• _Exercise_
Can you write out every line of the material below as a numbered list, leaving out any blank lines?
┌──
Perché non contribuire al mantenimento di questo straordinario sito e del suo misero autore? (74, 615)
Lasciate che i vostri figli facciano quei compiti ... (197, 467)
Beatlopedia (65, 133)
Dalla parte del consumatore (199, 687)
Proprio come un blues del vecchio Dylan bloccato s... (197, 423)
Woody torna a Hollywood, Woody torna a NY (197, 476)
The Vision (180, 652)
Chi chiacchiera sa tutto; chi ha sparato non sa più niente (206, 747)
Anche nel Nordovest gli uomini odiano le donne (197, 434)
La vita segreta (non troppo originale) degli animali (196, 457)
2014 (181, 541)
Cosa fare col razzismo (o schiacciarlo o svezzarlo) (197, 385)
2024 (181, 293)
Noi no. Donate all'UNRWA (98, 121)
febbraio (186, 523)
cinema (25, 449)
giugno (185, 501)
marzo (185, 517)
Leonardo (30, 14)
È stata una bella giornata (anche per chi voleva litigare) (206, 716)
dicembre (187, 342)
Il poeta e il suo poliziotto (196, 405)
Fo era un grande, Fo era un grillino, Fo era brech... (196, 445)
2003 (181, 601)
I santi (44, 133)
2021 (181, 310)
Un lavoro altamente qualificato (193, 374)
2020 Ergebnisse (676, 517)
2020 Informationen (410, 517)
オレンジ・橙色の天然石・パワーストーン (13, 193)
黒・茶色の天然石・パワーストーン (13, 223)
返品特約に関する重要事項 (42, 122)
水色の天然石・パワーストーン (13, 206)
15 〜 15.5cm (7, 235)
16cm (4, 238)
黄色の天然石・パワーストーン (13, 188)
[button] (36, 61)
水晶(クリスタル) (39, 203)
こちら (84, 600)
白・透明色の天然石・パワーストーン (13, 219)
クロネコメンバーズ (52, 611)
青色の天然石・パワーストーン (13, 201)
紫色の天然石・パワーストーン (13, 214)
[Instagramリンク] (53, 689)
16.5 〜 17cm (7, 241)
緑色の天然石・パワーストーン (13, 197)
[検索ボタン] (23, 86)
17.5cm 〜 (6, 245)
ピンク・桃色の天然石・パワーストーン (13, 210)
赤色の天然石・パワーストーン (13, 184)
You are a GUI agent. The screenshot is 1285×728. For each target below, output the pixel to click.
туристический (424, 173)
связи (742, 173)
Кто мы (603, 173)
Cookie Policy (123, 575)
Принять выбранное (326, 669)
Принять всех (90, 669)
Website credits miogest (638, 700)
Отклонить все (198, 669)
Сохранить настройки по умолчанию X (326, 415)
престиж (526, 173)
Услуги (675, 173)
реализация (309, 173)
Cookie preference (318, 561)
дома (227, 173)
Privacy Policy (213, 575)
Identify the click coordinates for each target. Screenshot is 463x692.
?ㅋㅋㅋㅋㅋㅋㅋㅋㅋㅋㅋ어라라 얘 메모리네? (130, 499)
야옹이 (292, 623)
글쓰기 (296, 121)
└──
• _Answer for this exercise_
1. Perché non contribuire al mantenimento di questo straordinario sito e del suo misero autore? (74, 615)
2. Lasciate che i vostri figli facciano quei compiti ... (197, 467)
3. Beatlopedia (65, 133)
4. Dalla parte del consumatore (199, 687)
5. Proprio come un blues del vecchio Dylan bloccato s... (197, 423)
6. Woody torna a Hollywood, Woody torna a NY (197, 476)
7. The Vision (180, 652)
8. Chi chiacchiera sa tutto; chi ha sparato non sa più niente (206, 747)
9. Anche nel Nordovest gli uomini odiano le donne (197, 434)
10. La vita segreta (non troppo originale) degli animali (196, 457)
11. 2014 (181, 541)
12. Cosa fare col razzismo (o schiacciarlo o svezzarlo) (197, 385)
13. 2024 (181, 293)
14. Noi no. Donate all'UNRWA (98, 121)
15. febbraio (186, 523)
16. cinema (25, 449)
17. giugno (185, 501)
18. marzo (185, 517)
19. Leonardo (30, 14)
20. È stata una bella giornata (anche per chi voleva litigare) (206, 716)
21. dicembre (187, 342)
22. Il poeta e il suo poliziotto (196, 405)
23. Fo era un grande, Fo era un grillino, Fo era brech... (196, 445)
24. 2003 (181, 601)
25. I santi (44, 133)
26. 2021 (181, 310)
27. Un lavoro altamente qualificato (193, 374)
28. 2020 Ergebnisse (676, 517)
29. 2020 Informationen (410, 517)
30. オレンジ・橙色の天然石・パワーストーン (13, 193)
31. 黒・茶色の天然石・パワーストーン (13, 223)
32. 返品特約に関する重要事項 (42, 122)
33. 水色の天然石・パワーストーン (13, 206)
34. 15 〜 15.5cm (7, 235)
35. 16cm (4, 238)
36. 黄色の天然石・パワーストーン (13, 188)
37. [button] (36, 61)
38. 水晶(クリスタル) (39, 203)
39. こちら (84, 600)
40. 白・透明色の天然石・パワーストーン (13, 219)
41. クロネコメンバーズ (52, 611)
42. 青色の天然石・パワーストーン (13, 201)
43. 紫色の天然石・パワーストーン (13, 214)
44. [Instagramリンク] (53, 689)
45. 16.5 〜 17cm (7, 241)
46. 緑色の天然石・パワーストーン (13, 197)
47. [検索ボタン] (23, 86)
48. 17.5cm 〜 (6, 245)
49. ピンク・桃色の天然石・パワーストーン (13, 210)
50. 赤色の天然石・パワーストーン (13, 184)
51. You are a GUI agent. The screenshot is 1285×728. For each target below, output the pixel to click.
52. туристический (424, 173)
53. связи (742, 173)
54. Кто мы (603, 173)
55. Cookie Policy (123, 575)
56. Принять выбранное (326, 669)
57. Принять всех (90, 669)
58. Website credits miogest (638, 700)
59. Отклонить все (198, 669)
60. Сохранить настройки по умолчанию X (326, 415)
61. престиж (526, 173)
62. Услуги (675, 173)
63. реализация (309, 173)
64. Cookie preference (318, 561)
65. дома (227, 173)
66. Privacy Policy (213, 575)
67. Identify the click coordinates for each target. Screenshot is 463x692.
68. ?ㅋㅋㅋㅋㅋㅋㅋㅋㅋㅋㅋ어라라 얘 메모리네? (130, 499)
69. 야옹이 (292, 623)
70. 글쓰기 (296, 121)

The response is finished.